M. Dahl propose tout d’abord de considérer plutôt l’économie en termes organiques en comprenant bien que le « concept de croissance infinie ou illimitée » est une « impossibilité biologique et un fantasme économique ». Il vaut mieux, selon lui, prendre l’exemple du récif corallien où les niveaux d’efficacité sont plus élevés grâce à une meilleure utilisation de l’information.
Qu’elle soit ou non renforcée par une meilleure formation des travailleurs, par des lois et des règles plus élaborées pour guider l’activité économique, ou par une connaissance plus approfondie des marchés ou des progrès scientifiques qui sous-tendent les nouvelles technologies, cette information est, selon Arthur Dahl, la vraie richesse de la société – ce ne sont ni l’argent ni les biens.
Il explique que la constitution d’un « capital humain », principalement par le biais d’une meilleure éducation, est le meilleur investissement qui soit dans un monde qui s’efforce de construire une société durable. « Une société dont le principal axe de développement est centré sur la connaissance plutôt que sur l’argent pourra tirer parti des énormes progrès de notre civilisation. »

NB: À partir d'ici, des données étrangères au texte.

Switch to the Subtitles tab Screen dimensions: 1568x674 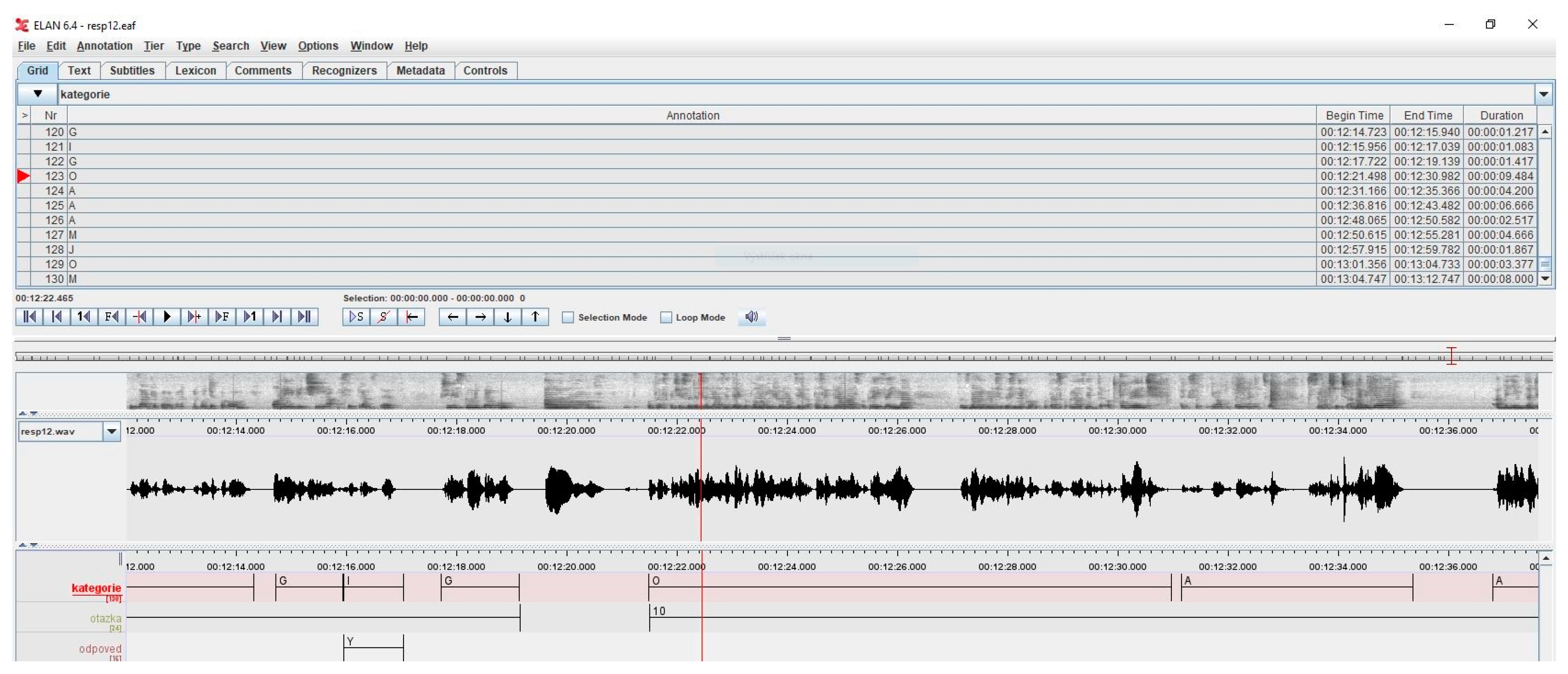(132, 71)
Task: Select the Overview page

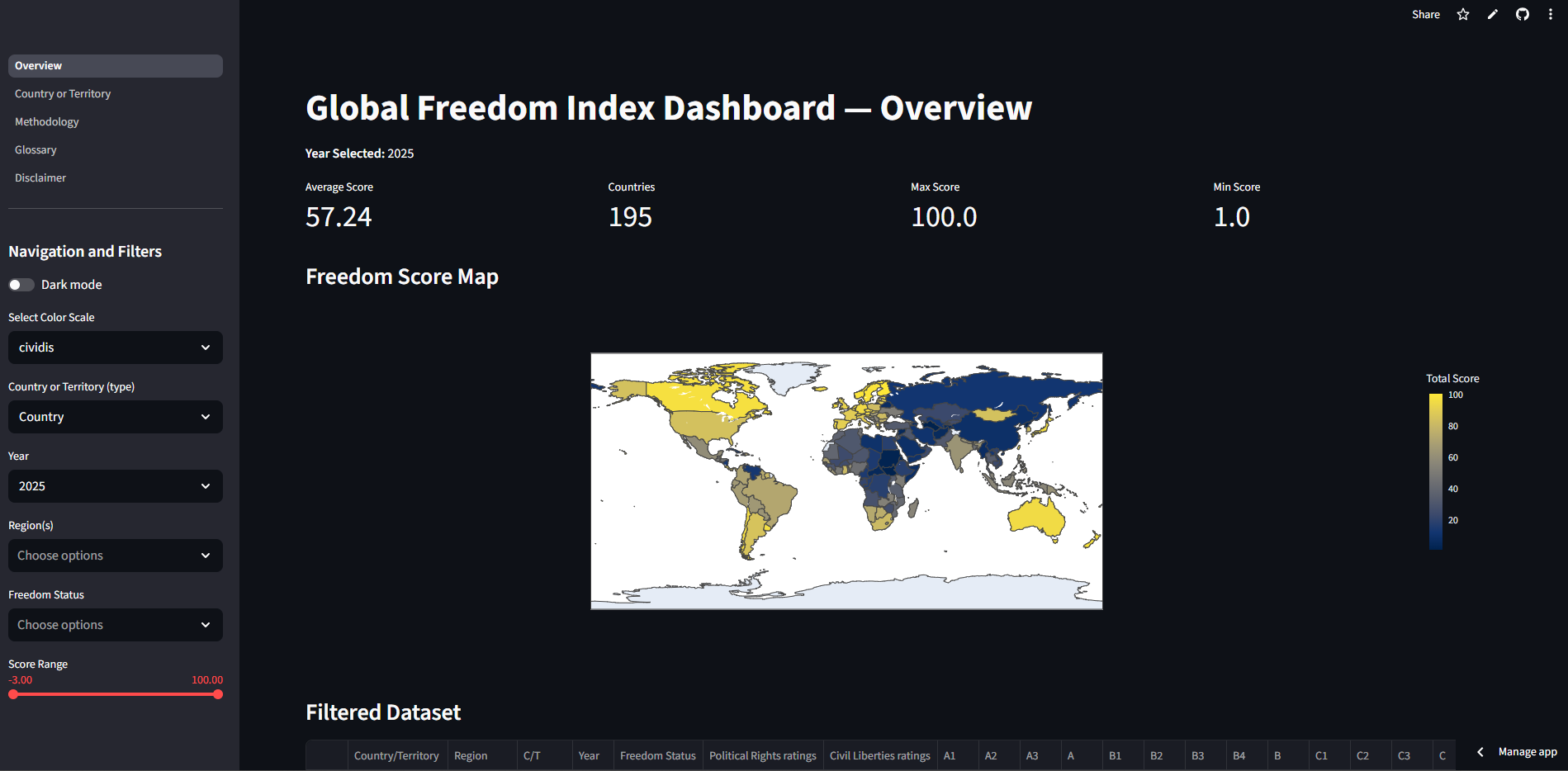Action: click(38, 65)
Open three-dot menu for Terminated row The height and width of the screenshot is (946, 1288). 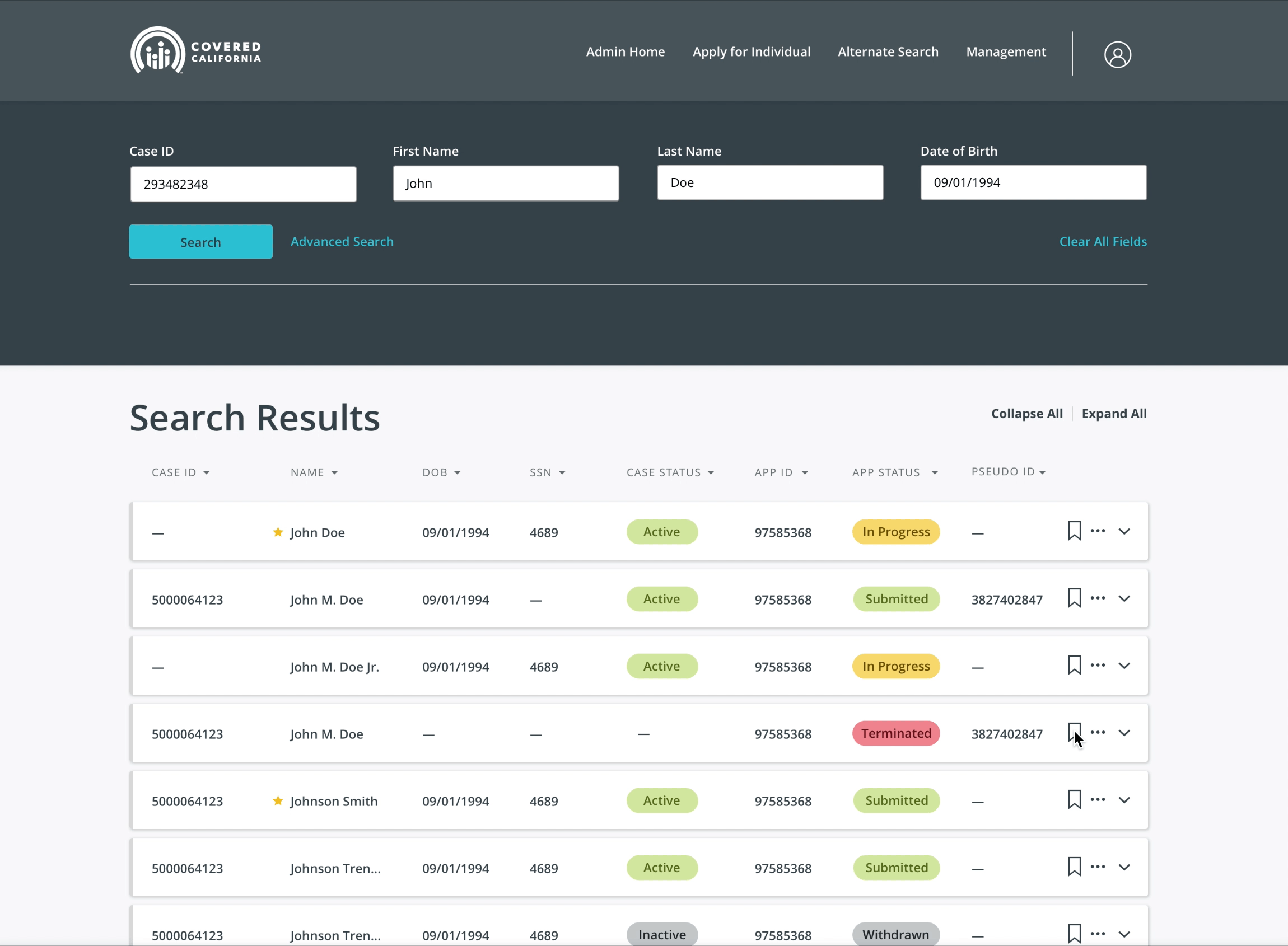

De même, pour bien gérer les nouveaux systèmes économiques inspirés des principes des écosystèmes, il faut apprendre à diriger autrement. La gestion de flux d’information et de ressources de plus en plus complexes entre des écosystèmes imbriqués demande moins de bureaucratie et plus de consultation.
Valeurs planétaires
En définitive, les principes de l’écosystème commandent de nouvelles valeurs. « Le concept essentiel qui doit être au cœur de notre vision du monde est que la planète, à son échelle la plus large, est un écosystème unique, une communauté humaine mondiale liée aux systèmes naturels de la terre et dépendante d’eux, » écrit M. Dahl. « A ce niveau, l’unicité de l’humanité et l’unicité de la nature se rejoignent. » La plupart des problèmes de l’humanité tiennent au fait que nous avons ignoré l’existence d’un écosystème planétaire et que nous ne nous sommes pas préoccupés des équilibres de la planète.
M. Dahl, qui est bahá’í, explique qu’il a en grande partie puisé son inspiration dans les écrits bahá’ís. Selon lui, les valeurs et les structures administratives de la communauté mondiale bahá’íe pourraient servir de modèle aux scientifiques et aux penseurs pour étudier la signification des principes des écosystèmes pour l’avenir de la planète.
La communauté bahá’íe, écrit-il « est très décentralisée et adaptée aux cultures, aux nations et aux peuples du monde; pourtant, elle les relie dans un système mondial qui correspond aux degrés croissants d’échanges économiques, sociaux et culturels internationaux. Elle fonctionne d’une façon fondamentalement organique et évolutive, s’appuie sur les points forts des systèmes démocratiques, tout en compensant leurs dysfonctionnements les plus courants. Sa ressemblance évidente avec les systèmes naturels la rend adaptable au type de structure décentralisée, à plusieurs niveaux, dont a besoin une société mondiale en évolution, capable de mettre en équilibre les pressions de l’homme avec les exigences de l’environnement aux fins d’un développement durable ».
Le temps nous dira si les théories énoncées dans The Eco Principle auront sur l’économie l’effet d’exemple prédit par M. Dahl. Toutefois, par leur ampleur et leur portée, elles méritent un examen attentif.